Jaline L. Gerardin, assistant professor of preventative medicine (epidemiology) at Northwestern’s Feinberg School of Medicine and McCormick School of Engineering, advised the team on the epidemiology and epi modeling.
“The really cool part of this work is that it isolates the role of mobility in affecting the trajectory of the SARS-CoV-2 epidemic,” Gerardin said. “By starting with a very simple epi model, imposing the actual pattern of human mobility on it, and pressing “play,” we were able to see that neighborhoods with lower income and a higher percentage of non-white residents end up with more infections, which is what happened in real life. What this means is that the higher risk of exposure in these populations during the first wave can be explained by mobility patterns without resorting to explanations like genetic susceptibility.”
The study, published today in the journal Nature, merges demographic data, epidemiological estimates and anonymous cellphone location information, and appears to confirm that most COVID-19 transmissions occur at “superspreader” sites — such as full-service restaurants, fitness centers and cafes — places where people remain in close quarters for extended periods. The researchers say their model’s specificity could serve as a tool for officials to help minimize the spread of COVID-19 as they reopen businesses by revealing the tradeoffs between new infections and lost sales if establishments open, for example, at 20 percent or 50 percent of capacity.
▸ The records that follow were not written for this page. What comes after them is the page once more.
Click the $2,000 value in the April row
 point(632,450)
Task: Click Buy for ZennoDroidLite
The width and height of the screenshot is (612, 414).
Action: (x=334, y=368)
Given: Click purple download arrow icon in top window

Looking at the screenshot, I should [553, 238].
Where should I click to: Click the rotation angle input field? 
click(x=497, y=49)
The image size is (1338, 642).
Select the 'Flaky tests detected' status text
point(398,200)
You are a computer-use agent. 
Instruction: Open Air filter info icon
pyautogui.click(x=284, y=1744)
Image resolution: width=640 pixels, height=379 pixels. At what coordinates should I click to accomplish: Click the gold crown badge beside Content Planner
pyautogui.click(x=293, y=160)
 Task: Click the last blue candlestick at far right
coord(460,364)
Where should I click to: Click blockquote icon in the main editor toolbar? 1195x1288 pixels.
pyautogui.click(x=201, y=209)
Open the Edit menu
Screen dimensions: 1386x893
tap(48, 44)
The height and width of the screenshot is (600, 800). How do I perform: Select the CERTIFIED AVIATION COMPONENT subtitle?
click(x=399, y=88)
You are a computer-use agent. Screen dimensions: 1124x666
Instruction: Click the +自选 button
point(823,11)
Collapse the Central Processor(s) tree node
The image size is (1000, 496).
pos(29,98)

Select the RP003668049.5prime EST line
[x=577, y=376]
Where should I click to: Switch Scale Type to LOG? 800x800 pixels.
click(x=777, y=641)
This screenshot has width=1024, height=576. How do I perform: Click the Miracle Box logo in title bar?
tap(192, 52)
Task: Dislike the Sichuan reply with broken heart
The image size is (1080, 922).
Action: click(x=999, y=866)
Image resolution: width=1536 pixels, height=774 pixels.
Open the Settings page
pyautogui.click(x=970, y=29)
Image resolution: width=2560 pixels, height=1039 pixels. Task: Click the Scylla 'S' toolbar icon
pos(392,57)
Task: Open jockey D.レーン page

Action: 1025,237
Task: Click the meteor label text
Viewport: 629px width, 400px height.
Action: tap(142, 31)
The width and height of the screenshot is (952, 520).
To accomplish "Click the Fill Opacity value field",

By combining their model with demographic data available from a database of 57,000 census block groups — 600 to 3,000-person neighborhoods — the researchers show how minority and low-income people leave home more often because their jobs require it, and shop at smaller, more crowded establishments than people with higher incomes, who can work from home, use home-delivery to avoid shopping and patronize roomier businesses when they do go out.
For instance, the study revealed that it’s roughly twice as risky for non-white populations to buy groceries compared to whites.
The team has made its tools and data publicly available on the COVID-19 Mobility Network Modeling site so other researchers can replicate and build on the findings.
“In principle, anyone can use this model to understand the consequences of different stay-at-home and business closure policy decisions,” Leskovec said.
This research was supported by the National Science Foundation, the Stanford Data Science Initiative, the Wu Tsai Neurosciences Institute and the Chan Zuckerberg Biohub.